目の前を小さな虫がそれこそ、聴き逃してしまいそうなほんの幽かな羽音を立てて、1秒とかけず飛び去っていくような刹那的な出来事だった。

「私達のこの茶色肌は一般には不吉で野蛮な色に見えるようでして、ですから私も普段ここ以外では肌を人の目に触れないように顔を布で覆って、全身は肌を晒さないように長ものの服装を着ているのです。
だから、人前でこれほど肌を晒すのは今回が初めてなのです。」

そう言うと、サラさんは今更恥ずかしそうに顔を赤く染めて、身体に巻いていた白いタオルをさしてこれ以上伸びるはずはないのに、糸がほつれそうなほど太腿辺りまで出ていたタオルの先を強く伸ばした。

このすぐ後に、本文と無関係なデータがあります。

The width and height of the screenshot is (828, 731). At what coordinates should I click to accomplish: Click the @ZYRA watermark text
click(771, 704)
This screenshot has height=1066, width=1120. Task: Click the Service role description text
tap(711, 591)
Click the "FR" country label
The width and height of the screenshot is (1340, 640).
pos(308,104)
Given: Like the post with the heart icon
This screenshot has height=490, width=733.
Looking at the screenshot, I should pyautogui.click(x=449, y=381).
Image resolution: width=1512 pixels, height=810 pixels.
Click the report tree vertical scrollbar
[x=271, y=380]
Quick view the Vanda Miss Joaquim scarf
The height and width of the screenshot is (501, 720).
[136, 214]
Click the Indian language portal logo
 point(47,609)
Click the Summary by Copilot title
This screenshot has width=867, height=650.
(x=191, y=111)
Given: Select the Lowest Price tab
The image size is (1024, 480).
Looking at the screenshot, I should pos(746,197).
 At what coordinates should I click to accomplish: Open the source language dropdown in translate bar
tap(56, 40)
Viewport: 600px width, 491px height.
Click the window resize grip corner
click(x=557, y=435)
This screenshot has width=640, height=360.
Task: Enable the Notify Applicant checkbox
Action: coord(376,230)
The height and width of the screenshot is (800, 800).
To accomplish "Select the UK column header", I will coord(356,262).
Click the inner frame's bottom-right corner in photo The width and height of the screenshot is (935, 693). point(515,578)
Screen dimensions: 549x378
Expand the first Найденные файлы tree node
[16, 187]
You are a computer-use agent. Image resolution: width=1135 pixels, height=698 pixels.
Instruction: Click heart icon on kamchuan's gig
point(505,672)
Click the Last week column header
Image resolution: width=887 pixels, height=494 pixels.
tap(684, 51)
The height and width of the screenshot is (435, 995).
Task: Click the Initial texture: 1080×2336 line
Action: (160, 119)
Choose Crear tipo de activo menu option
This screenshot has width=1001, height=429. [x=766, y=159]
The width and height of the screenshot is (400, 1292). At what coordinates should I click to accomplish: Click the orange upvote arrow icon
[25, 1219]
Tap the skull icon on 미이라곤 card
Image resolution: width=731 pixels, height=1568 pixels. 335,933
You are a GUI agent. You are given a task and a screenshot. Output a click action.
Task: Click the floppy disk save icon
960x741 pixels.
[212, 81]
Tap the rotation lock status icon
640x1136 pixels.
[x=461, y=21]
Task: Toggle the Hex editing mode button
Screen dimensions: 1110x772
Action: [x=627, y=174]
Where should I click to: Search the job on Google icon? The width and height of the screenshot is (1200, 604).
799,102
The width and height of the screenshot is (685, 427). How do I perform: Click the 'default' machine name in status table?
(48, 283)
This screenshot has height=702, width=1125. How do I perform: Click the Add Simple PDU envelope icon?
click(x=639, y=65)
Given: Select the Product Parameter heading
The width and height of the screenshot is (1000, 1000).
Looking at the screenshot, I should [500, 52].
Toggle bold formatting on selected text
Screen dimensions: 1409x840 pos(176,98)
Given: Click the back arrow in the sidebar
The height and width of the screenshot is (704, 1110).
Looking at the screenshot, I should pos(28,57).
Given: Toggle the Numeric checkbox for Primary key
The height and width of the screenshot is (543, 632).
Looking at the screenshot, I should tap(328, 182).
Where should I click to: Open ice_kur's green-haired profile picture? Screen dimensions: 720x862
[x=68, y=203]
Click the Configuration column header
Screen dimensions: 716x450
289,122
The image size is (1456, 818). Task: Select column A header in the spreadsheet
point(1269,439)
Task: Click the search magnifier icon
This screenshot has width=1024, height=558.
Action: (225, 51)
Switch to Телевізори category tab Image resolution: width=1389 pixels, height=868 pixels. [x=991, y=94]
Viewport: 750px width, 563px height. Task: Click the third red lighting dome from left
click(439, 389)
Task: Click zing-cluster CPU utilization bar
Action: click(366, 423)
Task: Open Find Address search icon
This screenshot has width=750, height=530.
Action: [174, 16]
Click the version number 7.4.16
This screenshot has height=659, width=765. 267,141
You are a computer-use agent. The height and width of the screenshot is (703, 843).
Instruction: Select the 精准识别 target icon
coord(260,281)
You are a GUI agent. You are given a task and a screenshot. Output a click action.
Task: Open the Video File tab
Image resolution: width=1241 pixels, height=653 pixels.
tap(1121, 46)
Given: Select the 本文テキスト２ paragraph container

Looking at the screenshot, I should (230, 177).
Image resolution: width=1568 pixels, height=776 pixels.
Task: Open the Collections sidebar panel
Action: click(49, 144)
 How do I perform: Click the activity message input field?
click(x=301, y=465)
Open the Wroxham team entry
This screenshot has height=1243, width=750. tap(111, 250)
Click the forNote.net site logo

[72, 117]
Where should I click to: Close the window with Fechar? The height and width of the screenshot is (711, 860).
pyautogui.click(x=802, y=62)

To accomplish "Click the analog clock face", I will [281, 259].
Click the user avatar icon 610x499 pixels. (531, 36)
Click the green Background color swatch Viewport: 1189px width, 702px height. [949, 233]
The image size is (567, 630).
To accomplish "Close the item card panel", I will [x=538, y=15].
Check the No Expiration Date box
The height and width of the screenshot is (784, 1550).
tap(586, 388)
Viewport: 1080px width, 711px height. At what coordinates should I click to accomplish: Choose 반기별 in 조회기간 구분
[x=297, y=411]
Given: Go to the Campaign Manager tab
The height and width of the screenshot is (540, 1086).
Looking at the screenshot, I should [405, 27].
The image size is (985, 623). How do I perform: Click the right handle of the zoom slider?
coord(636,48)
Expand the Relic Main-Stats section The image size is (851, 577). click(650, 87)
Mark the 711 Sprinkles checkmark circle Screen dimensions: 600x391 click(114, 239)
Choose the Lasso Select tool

「でも、少なくとも四月一日さんは私のこの肌を見て、酷く毛嫌いしないどころか、その……
先ほどから、何処か興奮された目で覗かれているように感じるのですが……」

俺はその言葉に図星をつかれてドキッと胸を高鳴らせた。
そして額にはだんだんと冷や汗が垂れ始めてきていた。

「こんな事を聞くのは変ですが、その……四月一日さんには本当は私の肌はどう見えているのですか?」

サラさんは上目遣いにそう真剣な表情でたずねてきた。

とはいえ、俺もどう答えるか迷った。
あまりに突然で、予想外、そんな質問に対して当然適切な返答なんて用意していないわけで、俺はキラキラと金剛石の粒のように光る水滴が彼方此方に散りばめられているサラさんの褐色肌を見て、どう答えれば良いのか、俺はとことん困り果てた。

「確かに、それは本心で言えば、サラさんは凄くいい身体をしてるし、何よりも特徴的な茶色の肌が白い光をよく吸収していることもあって、綺麗で美しい身体をはっきりと引き立てている。
だから白肌とはまた違った魅力もあるわけで、俺がサラさんみたいな褐色肌を好きにならない理由が何処にも見あたらない。」

「えっ?あ、あの四月一日さん!?」

「あっ、」

気づいた時には遅かった。

心の中で、独りごちていたサラさんの魅惑的な肌ともとい、完璧な美しさを備える抜群の肉体の感想であったが、どうやらそれは隣に座るサラさんにもしっかり聞こえるほど、最早声に出てしまっていたようだ。

「西田さんが仰っていた通り、四月一日さんは少し変わったお人です。」


「いや、あのこれは……」

俺は自分が暴露してしまった、セクハラとも捉えられてもおかしくない変態発言をどうにか訂正しようと、慌てながらも覚束無い口調で必死に言葉を投げた。

だが、否定しようとすれば、サラさんが何処か暗く、悲しそうな表情をするので、その様子が何処か可哀想に思えて、俺は常套手段であるハハハと苦笑をして、お茶を濁すしか出来なかった。

すると、そんな俺を真っ直ぐに見ていたサラさんはやがてぷいっと自身の顔を全く別の方に向けて、少し不貞腐れた顔で「四月一日さんはずるい人です」と最後にそう零した。

しかし、素っ気なく何処に向かれてしまった顔にはちらっと桃色に熟れた頬がのぞいていて、俺はそれに温泉の熱とは違った、根源的な温かさの篭った熱を感じて、それが俺の心をじーんとあったかくしていた。